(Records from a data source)
-------

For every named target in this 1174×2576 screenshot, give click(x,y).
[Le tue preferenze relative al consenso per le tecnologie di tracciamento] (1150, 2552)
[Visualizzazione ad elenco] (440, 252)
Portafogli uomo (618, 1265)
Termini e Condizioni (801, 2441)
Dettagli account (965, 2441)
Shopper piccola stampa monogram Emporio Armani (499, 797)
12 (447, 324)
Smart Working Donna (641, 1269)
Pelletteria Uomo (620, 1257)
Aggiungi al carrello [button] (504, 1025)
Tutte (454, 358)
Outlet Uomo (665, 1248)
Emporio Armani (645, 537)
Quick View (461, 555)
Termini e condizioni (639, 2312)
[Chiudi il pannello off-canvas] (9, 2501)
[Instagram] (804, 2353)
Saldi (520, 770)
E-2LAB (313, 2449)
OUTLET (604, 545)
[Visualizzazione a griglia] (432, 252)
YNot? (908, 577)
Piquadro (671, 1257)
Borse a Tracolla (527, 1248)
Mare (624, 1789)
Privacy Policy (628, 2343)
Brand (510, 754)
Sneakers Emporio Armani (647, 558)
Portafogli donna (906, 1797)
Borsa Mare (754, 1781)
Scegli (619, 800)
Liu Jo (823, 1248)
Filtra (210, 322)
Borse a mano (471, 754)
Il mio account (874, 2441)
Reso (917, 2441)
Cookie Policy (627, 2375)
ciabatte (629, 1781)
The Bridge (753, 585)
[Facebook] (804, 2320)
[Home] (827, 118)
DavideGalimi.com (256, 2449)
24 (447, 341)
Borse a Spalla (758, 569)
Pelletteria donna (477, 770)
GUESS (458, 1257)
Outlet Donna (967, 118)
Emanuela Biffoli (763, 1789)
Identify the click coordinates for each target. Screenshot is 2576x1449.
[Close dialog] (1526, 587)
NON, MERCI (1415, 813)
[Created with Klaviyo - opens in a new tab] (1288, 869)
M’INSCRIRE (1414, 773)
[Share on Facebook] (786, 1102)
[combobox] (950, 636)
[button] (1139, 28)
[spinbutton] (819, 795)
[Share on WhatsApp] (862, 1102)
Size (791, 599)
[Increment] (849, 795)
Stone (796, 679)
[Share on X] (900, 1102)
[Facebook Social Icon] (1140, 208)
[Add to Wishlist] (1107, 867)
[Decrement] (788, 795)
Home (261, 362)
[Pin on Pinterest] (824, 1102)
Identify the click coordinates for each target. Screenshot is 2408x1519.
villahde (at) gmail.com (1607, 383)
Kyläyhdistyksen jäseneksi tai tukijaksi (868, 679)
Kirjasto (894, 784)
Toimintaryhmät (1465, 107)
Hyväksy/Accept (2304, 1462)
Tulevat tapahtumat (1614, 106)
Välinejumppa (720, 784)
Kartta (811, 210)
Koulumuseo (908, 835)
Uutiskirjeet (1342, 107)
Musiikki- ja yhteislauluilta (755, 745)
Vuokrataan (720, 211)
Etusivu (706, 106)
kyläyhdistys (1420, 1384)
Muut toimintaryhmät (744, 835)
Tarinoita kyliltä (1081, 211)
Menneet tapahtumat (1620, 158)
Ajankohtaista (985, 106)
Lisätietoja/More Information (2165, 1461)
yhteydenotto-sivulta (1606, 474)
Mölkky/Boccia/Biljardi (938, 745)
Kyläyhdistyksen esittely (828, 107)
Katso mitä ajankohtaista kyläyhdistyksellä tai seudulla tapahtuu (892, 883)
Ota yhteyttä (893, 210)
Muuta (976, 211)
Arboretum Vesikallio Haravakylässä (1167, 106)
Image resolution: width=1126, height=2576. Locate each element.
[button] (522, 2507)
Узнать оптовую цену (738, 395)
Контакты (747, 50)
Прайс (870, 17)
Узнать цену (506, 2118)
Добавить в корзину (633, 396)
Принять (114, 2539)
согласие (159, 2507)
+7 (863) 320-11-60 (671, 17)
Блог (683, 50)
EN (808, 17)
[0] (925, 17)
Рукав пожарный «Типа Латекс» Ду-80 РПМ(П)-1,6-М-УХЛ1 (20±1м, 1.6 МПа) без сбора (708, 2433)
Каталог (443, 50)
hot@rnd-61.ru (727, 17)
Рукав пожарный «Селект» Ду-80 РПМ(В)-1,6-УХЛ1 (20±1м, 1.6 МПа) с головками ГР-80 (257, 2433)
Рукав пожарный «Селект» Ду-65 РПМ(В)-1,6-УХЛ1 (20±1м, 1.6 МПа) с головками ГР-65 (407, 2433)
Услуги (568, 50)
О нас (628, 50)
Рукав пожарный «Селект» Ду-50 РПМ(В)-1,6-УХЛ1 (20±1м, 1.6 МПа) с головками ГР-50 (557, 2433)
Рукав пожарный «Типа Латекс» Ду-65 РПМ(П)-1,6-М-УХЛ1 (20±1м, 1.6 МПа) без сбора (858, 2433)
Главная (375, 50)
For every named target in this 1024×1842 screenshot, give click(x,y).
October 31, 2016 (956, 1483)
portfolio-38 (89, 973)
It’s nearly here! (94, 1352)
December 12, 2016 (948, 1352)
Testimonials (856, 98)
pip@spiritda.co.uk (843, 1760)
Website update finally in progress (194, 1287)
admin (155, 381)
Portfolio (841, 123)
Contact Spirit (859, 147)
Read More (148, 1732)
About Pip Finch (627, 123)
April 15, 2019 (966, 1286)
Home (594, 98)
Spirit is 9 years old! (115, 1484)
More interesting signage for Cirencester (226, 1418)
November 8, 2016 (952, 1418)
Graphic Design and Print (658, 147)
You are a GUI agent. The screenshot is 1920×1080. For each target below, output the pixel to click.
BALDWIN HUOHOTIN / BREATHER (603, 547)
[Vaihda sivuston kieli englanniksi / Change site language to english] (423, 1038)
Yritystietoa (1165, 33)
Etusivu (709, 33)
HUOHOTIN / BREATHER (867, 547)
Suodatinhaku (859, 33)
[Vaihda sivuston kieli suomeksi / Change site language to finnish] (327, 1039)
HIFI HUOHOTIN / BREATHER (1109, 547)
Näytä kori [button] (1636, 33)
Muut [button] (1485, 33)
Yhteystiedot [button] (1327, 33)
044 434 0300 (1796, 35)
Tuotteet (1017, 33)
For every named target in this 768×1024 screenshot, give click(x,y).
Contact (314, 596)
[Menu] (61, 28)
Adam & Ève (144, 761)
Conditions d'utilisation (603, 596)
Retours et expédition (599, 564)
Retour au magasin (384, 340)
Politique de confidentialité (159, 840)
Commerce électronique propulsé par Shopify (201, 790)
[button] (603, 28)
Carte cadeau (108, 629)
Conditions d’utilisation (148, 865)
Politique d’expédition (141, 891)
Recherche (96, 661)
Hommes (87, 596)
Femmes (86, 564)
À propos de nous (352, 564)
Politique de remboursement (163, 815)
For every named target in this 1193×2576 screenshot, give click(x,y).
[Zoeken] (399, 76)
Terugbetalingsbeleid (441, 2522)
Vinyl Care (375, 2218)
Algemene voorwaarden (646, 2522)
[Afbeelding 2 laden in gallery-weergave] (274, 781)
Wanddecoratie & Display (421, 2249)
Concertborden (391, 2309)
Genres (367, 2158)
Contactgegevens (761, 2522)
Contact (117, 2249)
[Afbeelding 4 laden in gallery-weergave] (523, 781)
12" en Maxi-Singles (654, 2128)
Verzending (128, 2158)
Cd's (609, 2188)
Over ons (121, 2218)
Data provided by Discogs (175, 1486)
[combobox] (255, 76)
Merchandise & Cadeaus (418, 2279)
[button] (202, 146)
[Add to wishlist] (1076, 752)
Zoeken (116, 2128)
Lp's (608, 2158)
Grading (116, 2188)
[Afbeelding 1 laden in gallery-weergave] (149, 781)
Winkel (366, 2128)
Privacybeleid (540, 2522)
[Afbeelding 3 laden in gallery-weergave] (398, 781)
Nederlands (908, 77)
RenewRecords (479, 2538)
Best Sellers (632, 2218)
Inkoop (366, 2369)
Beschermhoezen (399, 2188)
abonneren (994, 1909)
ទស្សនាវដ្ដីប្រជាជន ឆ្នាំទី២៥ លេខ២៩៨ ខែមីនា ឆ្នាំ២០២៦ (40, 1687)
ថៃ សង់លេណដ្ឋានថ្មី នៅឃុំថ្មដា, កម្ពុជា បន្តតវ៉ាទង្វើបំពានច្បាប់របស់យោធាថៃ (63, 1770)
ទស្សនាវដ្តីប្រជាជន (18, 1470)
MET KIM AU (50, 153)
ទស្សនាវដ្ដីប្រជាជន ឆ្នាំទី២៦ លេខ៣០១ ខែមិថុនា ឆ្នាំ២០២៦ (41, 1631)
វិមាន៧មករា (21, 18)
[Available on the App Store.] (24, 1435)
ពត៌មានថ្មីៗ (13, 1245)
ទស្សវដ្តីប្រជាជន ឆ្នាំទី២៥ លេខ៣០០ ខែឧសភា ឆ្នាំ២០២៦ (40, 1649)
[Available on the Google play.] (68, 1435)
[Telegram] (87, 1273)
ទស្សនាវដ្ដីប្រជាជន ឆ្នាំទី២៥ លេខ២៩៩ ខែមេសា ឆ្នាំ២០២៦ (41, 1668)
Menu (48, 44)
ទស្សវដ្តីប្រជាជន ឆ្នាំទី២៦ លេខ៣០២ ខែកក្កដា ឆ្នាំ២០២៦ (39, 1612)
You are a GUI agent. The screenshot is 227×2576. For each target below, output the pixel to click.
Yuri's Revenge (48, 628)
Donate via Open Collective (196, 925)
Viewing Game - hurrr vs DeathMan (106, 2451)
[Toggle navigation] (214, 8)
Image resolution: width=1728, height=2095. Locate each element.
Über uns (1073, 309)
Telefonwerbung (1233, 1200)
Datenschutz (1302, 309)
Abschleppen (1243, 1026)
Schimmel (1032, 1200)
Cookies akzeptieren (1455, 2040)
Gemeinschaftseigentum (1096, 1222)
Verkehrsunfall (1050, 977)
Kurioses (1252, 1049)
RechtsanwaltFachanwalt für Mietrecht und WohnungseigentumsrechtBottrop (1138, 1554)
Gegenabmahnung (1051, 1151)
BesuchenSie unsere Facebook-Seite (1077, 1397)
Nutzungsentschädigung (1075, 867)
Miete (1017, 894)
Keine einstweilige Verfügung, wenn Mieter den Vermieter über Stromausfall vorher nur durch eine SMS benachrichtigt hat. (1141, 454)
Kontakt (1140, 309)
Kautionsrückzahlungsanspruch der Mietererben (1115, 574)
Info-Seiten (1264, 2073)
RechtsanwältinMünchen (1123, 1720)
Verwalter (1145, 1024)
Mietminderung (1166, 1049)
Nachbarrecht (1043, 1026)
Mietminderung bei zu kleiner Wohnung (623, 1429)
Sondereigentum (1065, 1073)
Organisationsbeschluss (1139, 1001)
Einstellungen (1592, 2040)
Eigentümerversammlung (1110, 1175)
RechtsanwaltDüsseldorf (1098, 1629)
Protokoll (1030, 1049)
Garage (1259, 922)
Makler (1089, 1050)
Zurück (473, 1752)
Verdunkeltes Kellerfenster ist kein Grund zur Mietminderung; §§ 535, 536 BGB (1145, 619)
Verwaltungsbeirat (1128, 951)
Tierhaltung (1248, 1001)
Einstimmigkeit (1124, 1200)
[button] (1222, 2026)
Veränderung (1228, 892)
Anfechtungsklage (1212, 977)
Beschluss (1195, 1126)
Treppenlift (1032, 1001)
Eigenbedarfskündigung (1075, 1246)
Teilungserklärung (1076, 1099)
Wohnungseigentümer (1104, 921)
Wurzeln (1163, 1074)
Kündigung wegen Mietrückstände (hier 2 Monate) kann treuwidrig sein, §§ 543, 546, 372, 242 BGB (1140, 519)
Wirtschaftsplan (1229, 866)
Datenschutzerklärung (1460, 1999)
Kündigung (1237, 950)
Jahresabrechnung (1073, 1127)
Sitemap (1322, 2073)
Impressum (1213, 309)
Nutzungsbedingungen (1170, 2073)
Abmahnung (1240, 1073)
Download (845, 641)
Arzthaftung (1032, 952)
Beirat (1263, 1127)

-------

A copy of each line above that holds the word "Share" is the expected answer.

[Share on Facebook] (786, 1102)
[Share on WhatsApp] (862, 1102)
[Share on X] (900, 1102)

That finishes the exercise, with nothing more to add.